====== DATA FOR THIS EXERCISE ======

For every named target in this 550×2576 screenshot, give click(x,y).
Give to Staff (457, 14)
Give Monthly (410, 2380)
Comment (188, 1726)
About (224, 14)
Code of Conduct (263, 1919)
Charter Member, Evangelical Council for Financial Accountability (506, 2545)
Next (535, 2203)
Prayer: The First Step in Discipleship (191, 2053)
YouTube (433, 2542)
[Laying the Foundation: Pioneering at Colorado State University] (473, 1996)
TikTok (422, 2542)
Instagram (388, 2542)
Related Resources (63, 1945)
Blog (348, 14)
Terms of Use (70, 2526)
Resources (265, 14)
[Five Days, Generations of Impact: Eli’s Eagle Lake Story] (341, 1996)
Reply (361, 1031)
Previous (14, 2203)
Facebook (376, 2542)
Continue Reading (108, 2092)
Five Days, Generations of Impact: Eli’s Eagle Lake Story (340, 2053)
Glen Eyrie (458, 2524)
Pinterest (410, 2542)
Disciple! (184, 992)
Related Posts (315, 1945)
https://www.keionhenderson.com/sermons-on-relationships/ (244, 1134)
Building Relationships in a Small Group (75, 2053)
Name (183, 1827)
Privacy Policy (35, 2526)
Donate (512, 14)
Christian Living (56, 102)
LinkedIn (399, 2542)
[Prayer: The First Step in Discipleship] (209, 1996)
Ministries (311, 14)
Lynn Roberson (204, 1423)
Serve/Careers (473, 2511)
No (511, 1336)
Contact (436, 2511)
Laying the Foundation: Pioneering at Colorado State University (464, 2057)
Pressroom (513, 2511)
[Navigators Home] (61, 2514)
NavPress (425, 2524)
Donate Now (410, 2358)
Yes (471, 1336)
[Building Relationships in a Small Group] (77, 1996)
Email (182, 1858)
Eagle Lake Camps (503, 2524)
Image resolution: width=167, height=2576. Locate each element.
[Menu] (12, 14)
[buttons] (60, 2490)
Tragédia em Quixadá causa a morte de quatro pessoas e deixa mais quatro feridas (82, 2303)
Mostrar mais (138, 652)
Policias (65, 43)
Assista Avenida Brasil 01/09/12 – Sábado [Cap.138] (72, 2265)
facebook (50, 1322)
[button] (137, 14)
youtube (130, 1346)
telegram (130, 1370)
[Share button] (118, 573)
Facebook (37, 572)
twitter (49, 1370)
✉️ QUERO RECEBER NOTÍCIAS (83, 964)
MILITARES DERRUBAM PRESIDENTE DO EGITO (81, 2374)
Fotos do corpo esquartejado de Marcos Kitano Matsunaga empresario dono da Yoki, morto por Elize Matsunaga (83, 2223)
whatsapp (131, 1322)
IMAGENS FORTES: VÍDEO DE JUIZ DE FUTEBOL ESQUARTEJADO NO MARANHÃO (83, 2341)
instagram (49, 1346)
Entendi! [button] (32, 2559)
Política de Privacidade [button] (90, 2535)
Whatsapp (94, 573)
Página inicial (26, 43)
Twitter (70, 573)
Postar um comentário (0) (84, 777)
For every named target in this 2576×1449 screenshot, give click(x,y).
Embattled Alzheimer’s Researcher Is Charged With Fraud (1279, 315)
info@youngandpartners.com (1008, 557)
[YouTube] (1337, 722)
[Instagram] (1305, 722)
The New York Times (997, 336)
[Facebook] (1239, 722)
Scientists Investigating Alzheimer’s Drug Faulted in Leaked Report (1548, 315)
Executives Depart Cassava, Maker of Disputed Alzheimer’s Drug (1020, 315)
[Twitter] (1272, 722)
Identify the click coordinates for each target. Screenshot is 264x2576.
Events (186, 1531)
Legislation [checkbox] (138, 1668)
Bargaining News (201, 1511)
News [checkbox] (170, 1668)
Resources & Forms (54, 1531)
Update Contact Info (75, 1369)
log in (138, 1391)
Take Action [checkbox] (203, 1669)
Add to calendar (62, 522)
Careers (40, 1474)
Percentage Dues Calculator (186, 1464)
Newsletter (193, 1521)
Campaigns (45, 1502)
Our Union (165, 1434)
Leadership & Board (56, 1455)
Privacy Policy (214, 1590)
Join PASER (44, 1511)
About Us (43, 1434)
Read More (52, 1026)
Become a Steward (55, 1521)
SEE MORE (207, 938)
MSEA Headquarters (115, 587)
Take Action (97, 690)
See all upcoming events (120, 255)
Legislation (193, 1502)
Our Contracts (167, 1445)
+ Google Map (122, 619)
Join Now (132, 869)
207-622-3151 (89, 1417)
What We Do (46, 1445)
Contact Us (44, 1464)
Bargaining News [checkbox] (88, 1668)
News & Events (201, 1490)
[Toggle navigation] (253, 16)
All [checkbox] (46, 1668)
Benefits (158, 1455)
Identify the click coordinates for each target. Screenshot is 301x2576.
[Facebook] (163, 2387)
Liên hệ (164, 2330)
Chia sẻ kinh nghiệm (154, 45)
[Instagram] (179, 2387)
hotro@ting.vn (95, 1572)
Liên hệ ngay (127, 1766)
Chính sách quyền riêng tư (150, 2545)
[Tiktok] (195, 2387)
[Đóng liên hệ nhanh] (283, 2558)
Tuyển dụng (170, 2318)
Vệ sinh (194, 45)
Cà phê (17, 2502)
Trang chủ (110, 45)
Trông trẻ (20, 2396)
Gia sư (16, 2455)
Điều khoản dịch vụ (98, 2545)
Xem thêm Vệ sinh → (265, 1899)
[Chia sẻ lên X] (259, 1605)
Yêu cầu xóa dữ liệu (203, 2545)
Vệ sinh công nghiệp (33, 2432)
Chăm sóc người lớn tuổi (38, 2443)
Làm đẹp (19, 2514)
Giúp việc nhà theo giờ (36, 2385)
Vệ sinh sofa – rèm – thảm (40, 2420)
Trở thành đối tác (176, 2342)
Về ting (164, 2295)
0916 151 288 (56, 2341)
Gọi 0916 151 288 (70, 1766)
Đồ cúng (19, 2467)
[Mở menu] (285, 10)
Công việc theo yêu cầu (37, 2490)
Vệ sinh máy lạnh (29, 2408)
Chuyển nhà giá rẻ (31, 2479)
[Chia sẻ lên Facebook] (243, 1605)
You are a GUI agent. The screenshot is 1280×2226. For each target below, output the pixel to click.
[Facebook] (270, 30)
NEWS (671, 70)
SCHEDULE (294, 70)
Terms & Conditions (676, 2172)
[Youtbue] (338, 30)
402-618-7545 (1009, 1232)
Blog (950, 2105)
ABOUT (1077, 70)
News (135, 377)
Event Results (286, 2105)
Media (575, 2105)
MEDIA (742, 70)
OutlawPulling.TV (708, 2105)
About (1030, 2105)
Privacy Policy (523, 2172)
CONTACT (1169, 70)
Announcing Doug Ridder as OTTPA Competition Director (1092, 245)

======

PROBLEM DETAILS: Sift through the entries and copy every line with "each".

OUTPUT BELOW:
Image resolution: width=167, height=2576. Locate each element.
Identify the click coordinates for each target. Screenshot is 264x2576.
Identify the click coordinates for each target. Screenshot is 301x2576.
You are a GUI agent. The screenshot is 1280×2226. For each target below, output the pixel to click.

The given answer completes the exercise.